*** Begin section ***

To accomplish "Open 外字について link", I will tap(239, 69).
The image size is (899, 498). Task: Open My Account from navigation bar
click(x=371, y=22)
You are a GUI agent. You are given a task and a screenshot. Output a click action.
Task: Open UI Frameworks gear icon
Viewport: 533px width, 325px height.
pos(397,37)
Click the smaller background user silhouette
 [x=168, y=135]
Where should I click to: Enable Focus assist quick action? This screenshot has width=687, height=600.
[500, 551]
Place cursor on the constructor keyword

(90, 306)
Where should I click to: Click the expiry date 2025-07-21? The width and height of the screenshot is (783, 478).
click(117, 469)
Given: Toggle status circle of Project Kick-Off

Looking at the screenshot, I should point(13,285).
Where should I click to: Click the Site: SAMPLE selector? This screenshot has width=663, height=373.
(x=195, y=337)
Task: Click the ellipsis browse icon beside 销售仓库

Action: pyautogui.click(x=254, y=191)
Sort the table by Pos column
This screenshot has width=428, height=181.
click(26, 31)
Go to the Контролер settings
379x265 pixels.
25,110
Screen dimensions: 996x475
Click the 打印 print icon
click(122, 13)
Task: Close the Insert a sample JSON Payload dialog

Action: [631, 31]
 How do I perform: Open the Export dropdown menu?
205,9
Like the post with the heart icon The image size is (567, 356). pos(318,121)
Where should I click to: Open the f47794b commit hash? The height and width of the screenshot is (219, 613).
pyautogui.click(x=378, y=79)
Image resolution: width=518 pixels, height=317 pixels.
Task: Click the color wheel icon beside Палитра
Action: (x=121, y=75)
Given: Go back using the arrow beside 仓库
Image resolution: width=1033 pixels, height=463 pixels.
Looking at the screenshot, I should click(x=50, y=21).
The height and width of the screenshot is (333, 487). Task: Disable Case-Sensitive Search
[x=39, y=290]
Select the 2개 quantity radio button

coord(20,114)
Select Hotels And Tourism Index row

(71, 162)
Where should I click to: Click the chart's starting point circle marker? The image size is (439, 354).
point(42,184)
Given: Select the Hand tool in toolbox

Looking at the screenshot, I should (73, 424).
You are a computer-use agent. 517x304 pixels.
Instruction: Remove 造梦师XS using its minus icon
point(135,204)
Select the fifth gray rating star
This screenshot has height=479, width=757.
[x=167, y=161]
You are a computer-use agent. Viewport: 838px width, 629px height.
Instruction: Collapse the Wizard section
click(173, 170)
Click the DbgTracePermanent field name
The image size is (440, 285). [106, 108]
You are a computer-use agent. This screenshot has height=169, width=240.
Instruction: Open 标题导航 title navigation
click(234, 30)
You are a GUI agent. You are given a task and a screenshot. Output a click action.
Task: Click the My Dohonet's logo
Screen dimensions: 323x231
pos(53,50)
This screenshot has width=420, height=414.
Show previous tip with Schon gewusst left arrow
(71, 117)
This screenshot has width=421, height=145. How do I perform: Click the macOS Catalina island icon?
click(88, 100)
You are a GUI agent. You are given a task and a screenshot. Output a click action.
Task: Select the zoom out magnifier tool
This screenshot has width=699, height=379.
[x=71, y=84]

*** End section ***

* WORK INSTRUCTION: Exactly as written above, set down the whole listing again.

* ANSWER BELOW:
To accomplish "Open 外字について link", I will tap(239, 69).
The image size is (899, 498). Task: Open My Account from navigation bar
click(x=371, y=22)
You are a GUI agent. You are given a task and a screenshot. Output a click action.
Task: Open UI Frameworks gear icon
Viewport: 533px width, 325px height.
pos(397,37)
Click the smaller background user silhouette
 [x=168, y=135]
Where should I click to: Enable Focus assist quick action? This screenshot has width=687, height=600.
[500, 551]
Place cursor on the constructor keyword

(90, 306)
Where should I click to: Click the expiry date 2025-07-21? The width and height of the screenshot is (783, 478).
click(117, 469)
Given: Toggle status circle of Project Kick-Off

Looking at the screenshot, I should point(13,285).
Where should I click to: Click the Site: SAMPLE selector? This screenshot has width=663, height=373.
(x=195, y=337)
Task: Click the ellipsis browse icon beside 销售仓库

Action: pyautogui.click(x=254, y=191)
Sort the table by Pos column
This screenshot has width=428, height=181.
click(26, 31)
Go to the Контролер settings
379x265 pixels.
25,110
Screen dimensions: 996x475
Click the 打印 print icon
click(122, 13)
Task: Close the Insert a sample JSON Payload dialog

Action: [631, 31]
 How do I perform: Open the Export dropdown menu?
205,9
Like the post with the heart icon The image size is (567, 356). pos(318,121)
Where should I click to: Open the f47794b commit hash? The height and width of the screenshot is (219, 613).
pyautogui.click(x=378, y=79)
Image resolution: width=518 pixels, height=317 pixels.
Task: Click the color wheel icon beside Палитра
Action: (x=121, y=75)
Given: Go back using the arrow beside 仓库
Image resolution: width=1033 pixels, height=463 pixels.
Looking at the screenshot, I should click(x=50, y=21).
The height and width of the screenshot is (333, 487). Task: Disable Case-Sensitive Search
[x=39, y=290]
Select the 2개 quantity radio button

coord(20,114)
Select Hotels And Tourism Index row

(71, 162)
Where should I click to: Click the chart's starting point circle marker? The image size is (439, 354).
point(42,184)
Given: Select the Hand tool in toolbox

Looking at the screenshot, I should (73, 424).
You are a computer-use agent. 517x304 pixels.
Instruction: Remove 造梦师XS using its minus icon
point(135,204)
Select the fifth gray rating star
This screenshot has height=479, width=757.
[x=167, y=161]
You are a computer-use agent. Viewport: 838px width, 629px height.
Instruction: Collapse the Wizard section
click(173, 170)
Click the DbgTracePermanent field name
The image size is (440, 285). [106, 108]
You are a computer-use agent. This screenshot has height=169, width=240.
Instruction: Open 标题导航 title navigation
click(234, 30)
You are a GUI agent. You are given a task and a screenshot. Output a click action.
Task: Click the My Dohonet's logo
Screen dimensions: 323x231
pos(53,50)
This screenshot has width=420, height=414.
Show previous tip with Schon gewusst left arrow
(71, 117)
This screenshot has width=421, height=145. How do I perform: Click the macOS Catalina island icon?
click(88, 100)
You are a GUI agent. You are given a task and a screenshot. Output a click action.
Task: Select the zoom out magnifier tool
This screenshot has width=699, height=379.
[x=71, y=84]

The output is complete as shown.